The flora and fauna are considered similar to other southern Antarctic marine regions. Particularly in Summer, the nutrient-rich sea water supports an abundant planktonic life in turn providing food for larger species, such as fish, seals, whales, and sea– and shore-birds.
The Ross Sea by John Weller:
(Source: johnbweller YouTube channel)
This new MPA, to come into force in December 2017, will limit, or entirely prohibit, certain activities in order to meet specific conservation, habitat protection, ecosystem monitoring and fisheries management objectives.

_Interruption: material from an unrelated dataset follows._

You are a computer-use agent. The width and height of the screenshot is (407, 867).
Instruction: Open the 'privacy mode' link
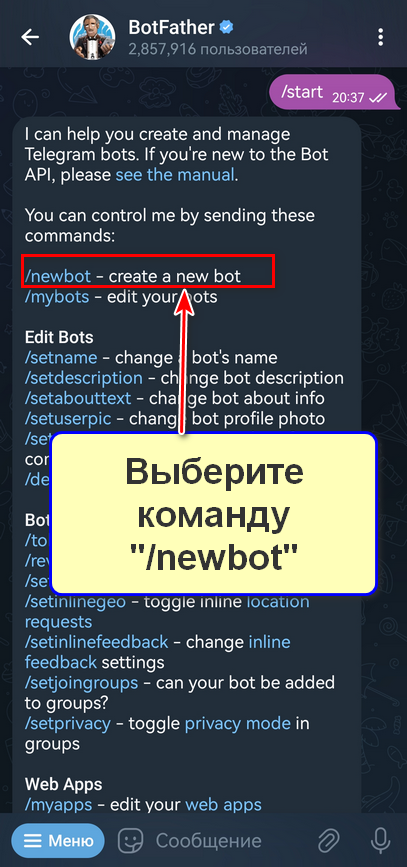[x=238, y=723]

Seventy-two percent of the MPA will be a ‘no-take’ zone, which forbids all fishing, while other sections will permit some harvesting of fish and krill for scientific research.
“While this is undoubtedly good news, the agreement on the Ross Sea will expire in 35 years. According to the World Conservation Union (IUCN) guidelines, marine protected areas must be permanent. WWF has concerns that the Ross Sea agreement does not meet this standard,” said Chris Johnson, WWF-Australia Ocean Science Manager. In coming years, WWF will continue to push for the Ross Sea to become a marine protected area (MPA), protected in perpetuity.
CCAMLR Executive Secretary, Andrew Wright, is excited by this achievement and acknowledges that the decision has been several years in the making.
“This has been an incredibly complex negotiation which has required a number of Member countries bringing their hopes and concerns to the table at six annual CCAMLR meetings as well as at intersessional workshops.
A number of details regarding the MPA are yet to be finalised but the establishment of the protected zone is in no doubt and we are incredibly proud to have reached this point,” said Mr Wright.
CCAMLR’s Scientific Committee first endorsed the scientific basis for proposals for the Ross Sea region put forward by the USA and New Zealand in 2011. It invited the Commission to consider the proposals and provide guidance on how they could be progressed. Each year from 2012 to 2015 the proposal was refined in terms of the scientific data to support the proposal as well as the specific details such as exact location of the boundaries of the MPA. Details of implementation of the MPA will be negotiated through the development of a specific monitoring and assessment plan. The delegations of New Zealand and the USA will facilitate this process.
“It has been well worth the wait because there is now agreement among all Members that this is the right thing to do and they will all work towards the MPA’s successful implementation,” Andrew Wright said.
MPAs aim to provide protection to marine species, biodiversity, habitat, foraging and nursery areas, as well as to preserve historical and cultural sites. MPAs can assist in rebuilding fish stocks, supporting ecosystem processes, monitoring ecosystem change and sustaining biological diversity.
Areas closed to fishing, or in which fishing activities are restricted, can be used by scientists to compare with areas that are open to fishing. This enables scientists to research the relative impacts of fishing and other changes, such as those arising from climate change. This can help our understanding of the range of variables affecting the overall status and health of marine ecosystems.